Exercise details - Begin at the line below that contains "Given: Clear the filter with the red X box". Repeat it and all remaining lines of the records exactly.

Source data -
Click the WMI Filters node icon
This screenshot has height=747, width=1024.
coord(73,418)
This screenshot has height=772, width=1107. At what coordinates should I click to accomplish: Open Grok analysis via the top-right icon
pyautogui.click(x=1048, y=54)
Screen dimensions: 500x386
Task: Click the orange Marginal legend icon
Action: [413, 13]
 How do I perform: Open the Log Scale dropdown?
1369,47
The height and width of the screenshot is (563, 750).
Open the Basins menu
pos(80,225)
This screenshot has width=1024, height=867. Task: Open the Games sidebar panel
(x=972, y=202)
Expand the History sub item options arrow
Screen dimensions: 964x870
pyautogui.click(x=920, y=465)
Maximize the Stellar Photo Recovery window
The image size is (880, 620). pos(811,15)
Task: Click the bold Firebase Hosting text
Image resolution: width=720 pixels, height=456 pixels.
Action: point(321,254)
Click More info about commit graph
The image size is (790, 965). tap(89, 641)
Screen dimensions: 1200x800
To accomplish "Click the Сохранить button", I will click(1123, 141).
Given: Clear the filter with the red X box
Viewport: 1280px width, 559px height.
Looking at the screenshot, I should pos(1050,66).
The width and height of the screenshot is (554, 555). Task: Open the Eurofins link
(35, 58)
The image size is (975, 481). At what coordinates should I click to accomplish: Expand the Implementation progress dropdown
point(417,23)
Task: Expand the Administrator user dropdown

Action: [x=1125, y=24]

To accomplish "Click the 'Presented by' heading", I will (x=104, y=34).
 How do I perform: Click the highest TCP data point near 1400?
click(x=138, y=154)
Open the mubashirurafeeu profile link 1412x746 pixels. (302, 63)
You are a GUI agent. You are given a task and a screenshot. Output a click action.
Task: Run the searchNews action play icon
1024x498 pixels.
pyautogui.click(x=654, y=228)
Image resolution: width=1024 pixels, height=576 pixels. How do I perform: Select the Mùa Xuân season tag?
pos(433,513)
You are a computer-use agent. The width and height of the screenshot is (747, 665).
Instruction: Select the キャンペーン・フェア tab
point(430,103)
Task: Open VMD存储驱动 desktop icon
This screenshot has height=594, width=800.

Output for this task -
Given: Clear the filter with the red X box
Viewport: 1280px width, 559px height.
Looking at the screenshot, I should pos(1050,66).
The width and height of the screenshot is (554, 555). Task: Open the Eurofins link
(35, 58)
The image size is (975, 481). At what coordinates should I click to accomplish: Expand the Implementation progress dropdown
point(417,23)
Task: Expand the Administrator user dropdown

Action: [x=1125, y=24]

To accomplish "Click the 'Presented by' heading", I will (x=104, y=34).
 How do I perform: Click the highest TCP data point near 1400?
click(x=138, y=154)
Open the mubashirurafeeu profile link 1412x746 pixels. (302, 63)
You are a GUI agent. You are given a task and a screenshot. Output a click action.
Task: Run the searchNews action play icon
1024x498 pixels.
pyautogui.click(x=654, y=228)
Image resolution: width=1024 pixels, height=576 pixels. How do I perform: Select the Mùa Xuân season tag?
pos(433,513)
You are a computer-use agent. The width and height of the screenshot is (747, 665).
Instruction: Select the キャンペーン・フェア tab
point(430,103)
Task: Open VMD存储驱动 desktop icon
This screenshot has height=594, width=800.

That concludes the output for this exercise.